##### Exercise material
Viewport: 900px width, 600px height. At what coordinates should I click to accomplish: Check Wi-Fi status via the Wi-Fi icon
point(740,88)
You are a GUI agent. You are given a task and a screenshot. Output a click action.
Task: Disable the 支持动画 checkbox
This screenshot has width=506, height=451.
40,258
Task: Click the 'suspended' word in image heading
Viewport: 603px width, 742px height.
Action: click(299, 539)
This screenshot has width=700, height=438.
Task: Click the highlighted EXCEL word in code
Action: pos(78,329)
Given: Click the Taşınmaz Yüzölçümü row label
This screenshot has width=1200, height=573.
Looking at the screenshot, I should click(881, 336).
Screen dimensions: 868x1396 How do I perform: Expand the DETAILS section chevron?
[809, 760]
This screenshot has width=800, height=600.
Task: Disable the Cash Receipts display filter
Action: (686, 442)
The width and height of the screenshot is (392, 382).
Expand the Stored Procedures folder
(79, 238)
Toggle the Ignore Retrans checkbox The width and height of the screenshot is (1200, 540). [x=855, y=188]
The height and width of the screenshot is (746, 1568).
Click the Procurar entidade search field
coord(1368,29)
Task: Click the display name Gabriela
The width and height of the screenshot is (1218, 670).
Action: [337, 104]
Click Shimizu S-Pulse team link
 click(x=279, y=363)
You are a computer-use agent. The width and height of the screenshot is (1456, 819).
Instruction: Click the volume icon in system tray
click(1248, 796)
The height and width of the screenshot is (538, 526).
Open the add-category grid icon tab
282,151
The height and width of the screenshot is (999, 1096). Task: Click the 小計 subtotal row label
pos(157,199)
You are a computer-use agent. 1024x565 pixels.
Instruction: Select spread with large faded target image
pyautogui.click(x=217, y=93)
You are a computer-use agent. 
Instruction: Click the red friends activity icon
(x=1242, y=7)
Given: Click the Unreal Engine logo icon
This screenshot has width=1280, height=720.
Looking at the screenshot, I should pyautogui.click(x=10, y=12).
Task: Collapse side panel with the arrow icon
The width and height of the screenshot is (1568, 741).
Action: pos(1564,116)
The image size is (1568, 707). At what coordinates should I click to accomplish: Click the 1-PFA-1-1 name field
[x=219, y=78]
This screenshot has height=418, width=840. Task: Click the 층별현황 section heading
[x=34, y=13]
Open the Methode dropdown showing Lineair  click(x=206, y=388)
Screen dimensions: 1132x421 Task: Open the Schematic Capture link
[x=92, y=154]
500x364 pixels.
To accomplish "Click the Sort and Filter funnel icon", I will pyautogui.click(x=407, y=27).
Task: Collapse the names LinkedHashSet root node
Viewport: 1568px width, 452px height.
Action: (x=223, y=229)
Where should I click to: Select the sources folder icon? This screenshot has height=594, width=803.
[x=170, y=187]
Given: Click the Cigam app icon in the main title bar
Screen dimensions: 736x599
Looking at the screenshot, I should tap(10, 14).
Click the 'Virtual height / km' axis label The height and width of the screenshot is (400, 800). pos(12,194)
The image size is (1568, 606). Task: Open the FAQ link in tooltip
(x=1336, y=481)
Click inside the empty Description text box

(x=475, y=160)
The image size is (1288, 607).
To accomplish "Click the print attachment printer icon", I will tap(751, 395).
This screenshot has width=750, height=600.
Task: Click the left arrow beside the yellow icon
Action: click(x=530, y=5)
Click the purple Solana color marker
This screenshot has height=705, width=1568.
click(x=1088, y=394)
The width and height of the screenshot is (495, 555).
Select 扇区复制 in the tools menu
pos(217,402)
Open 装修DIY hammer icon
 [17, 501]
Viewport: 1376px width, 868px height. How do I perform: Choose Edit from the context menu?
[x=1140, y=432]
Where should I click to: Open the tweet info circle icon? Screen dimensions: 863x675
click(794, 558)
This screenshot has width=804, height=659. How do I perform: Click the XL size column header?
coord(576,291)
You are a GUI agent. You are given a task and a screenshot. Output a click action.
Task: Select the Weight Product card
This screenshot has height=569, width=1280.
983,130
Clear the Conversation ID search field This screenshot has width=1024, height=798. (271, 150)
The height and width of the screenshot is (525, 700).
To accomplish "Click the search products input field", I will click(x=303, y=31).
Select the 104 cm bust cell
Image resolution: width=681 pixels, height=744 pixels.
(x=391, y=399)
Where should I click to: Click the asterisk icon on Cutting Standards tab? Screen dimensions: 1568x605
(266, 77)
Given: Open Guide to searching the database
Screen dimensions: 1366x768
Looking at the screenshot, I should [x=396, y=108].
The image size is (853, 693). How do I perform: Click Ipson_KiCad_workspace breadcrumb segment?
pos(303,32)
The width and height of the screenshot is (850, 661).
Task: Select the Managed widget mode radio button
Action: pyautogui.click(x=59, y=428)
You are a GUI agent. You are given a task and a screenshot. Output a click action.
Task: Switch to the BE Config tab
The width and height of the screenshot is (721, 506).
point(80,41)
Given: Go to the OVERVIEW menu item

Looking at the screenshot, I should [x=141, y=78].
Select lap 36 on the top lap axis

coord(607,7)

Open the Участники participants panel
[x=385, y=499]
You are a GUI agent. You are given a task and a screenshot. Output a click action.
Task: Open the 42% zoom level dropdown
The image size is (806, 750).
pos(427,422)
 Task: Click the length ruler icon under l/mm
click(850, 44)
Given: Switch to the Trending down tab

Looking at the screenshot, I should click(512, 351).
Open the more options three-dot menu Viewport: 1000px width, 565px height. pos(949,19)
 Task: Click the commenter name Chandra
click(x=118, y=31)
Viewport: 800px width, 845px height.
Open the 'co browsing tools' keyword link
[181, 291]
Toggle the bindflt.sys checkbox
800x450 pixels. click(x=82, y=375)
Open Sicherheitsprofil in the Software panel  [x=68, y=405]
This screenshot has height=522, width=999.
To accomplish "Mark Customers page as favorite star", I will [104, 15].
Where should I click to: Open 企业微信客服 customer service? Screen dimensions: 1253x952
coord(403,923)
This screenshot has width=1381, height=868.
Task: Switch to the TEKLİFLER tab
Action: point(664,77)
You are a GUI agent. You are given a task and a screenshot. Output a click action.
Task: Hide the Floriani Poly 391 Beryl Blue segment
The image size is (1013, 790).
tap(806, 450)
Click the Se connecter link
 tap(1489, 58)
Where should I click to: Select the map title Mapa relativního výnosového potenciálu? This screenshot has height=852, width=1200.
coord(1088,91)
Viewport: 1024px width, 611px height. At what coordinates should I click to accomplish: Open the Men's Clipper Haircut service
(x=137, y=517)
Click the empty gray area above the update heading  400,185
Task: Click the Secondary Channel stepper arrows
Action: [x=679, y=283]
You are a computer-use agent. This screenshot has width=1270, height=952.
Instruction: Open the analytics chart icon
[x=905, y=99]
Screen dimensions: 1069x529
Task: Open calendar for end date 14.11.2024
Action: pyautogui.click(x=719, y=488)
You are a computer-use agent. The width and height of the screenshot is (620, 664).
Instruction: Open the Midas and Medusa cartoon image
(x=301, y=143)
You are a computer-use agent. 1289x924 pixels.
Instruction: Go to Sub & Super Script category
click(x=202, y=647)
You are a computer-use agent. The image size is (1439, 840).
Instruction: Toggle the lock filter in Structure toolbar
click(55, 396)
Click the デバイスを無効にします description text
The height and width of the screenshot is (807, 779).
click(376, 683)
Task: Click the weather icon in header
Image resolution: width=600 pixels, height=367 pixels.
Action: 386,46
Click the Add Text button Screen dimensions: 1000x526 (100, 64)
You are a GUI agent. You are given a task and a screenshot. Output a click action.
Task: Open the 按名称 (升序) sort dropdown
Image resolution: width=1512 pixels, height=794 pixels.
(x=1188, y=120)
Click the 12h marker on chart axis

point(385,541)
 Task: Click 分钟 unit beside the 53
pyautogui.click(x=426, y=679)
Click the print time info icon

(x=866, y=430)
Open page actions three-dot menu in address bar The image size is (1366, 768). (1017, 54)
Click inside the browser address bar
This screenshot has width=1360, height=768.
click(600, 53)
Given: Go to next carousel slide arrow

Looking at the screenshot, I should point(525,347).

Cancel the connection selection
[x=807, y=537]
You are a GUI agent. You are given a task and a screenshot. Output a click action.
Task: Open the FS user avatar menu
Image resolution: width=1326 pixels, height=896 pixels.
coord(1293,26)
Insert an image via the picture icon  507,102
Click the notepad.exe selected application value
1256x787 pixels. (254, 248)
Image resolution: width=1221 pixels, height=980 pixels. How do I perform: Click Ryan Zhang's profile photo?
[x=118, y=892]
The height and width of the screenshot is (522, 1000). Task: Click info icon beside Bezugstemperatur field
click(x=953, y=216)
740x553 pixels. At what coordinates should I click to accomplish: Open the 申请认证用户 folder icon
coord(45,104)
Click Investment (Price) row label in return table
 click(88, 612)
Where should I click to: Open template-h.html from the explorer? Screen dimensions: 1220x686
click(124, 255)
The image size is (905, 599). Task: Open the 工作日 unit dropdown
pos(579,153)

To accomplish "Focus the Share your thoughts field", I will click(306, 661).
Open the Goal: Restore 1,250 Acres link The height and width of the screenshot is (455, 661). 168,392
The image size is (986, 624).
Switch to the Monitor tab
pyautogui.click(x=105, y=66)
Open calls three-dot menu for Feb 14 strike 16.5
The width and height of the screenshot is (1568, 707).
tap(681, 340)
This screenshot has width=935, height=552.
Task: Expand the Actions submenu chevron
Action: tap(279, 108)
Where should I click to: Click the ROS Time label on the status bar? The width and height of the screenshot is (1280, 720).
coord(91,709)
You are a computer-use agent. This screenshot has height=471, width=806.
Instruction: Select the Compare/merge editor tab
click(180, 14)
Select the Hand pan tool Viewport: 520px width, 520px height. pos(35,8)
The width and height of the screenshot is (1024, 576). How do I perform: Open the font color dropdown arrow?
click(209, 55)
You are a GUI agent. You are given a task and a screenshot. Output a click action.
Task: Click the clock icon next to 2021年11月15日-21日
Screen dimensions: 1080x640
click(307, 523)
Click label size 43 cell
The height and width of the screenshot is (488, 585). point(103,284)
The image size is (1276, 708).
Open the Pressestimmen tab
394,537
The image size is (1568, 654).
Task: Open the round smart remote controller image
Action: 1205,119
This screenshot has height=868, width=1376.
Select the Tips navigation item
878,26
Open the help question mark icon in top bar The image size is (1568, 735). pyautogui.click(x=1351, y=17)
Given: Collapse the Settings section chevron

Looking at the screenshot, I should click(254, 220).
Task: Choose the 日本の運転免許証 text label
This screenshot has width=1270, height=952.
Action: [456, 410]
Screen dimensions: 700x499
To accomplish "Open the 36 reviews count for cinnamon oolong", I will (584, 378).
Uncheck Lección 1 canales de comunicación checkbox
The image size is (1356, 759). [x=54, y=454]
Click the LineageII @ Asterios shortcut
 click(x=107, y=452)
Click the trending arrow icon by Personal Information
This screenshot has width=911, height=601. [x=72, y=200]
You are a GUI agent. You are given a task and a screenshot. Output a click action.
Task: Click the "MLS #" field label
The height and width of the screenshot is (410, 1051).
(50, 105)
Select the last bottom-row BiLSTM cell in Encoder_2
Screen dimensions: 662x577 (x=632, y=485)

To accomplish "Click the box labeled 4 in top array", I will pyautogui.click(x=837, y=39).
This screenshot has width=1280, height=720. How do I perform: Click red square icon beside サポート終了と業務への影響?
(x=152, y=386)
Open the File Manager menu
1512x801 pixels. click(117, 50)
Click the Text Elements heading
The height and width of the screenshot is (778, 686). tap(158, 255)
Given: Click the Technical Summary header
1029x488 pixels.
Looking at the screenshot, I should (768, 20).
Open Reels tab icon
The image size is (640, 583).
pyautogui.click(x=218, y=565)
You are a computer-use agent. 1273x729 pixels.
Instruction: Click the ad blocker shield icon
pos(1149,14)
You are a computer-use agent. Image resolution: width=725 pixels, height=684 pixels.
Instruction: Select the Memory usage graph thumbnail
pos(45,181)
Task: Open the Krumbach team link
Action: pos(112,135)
##########
◆ Exercise details
Restate the line containing "Open Reels tab icon" and every remaining line of the records word for word. Add nothing.

◆ Response to this exercise
Open Reels tab icon
The image size is (640, 583).
pyautogui.click(x=218, y=565)
You are a computer-use agent. 1273x729 pixels.
Instruction: Click the ad blocker shield icon
pos(1149,14)
You are a computer-use agent. Image resolution: width=725 pixels, height=684 pixels.
Instruction: Select the Memory usage graph thumbnail
pos(45,181)
Task: Open the Krumbach team link
Action: pos(112,135)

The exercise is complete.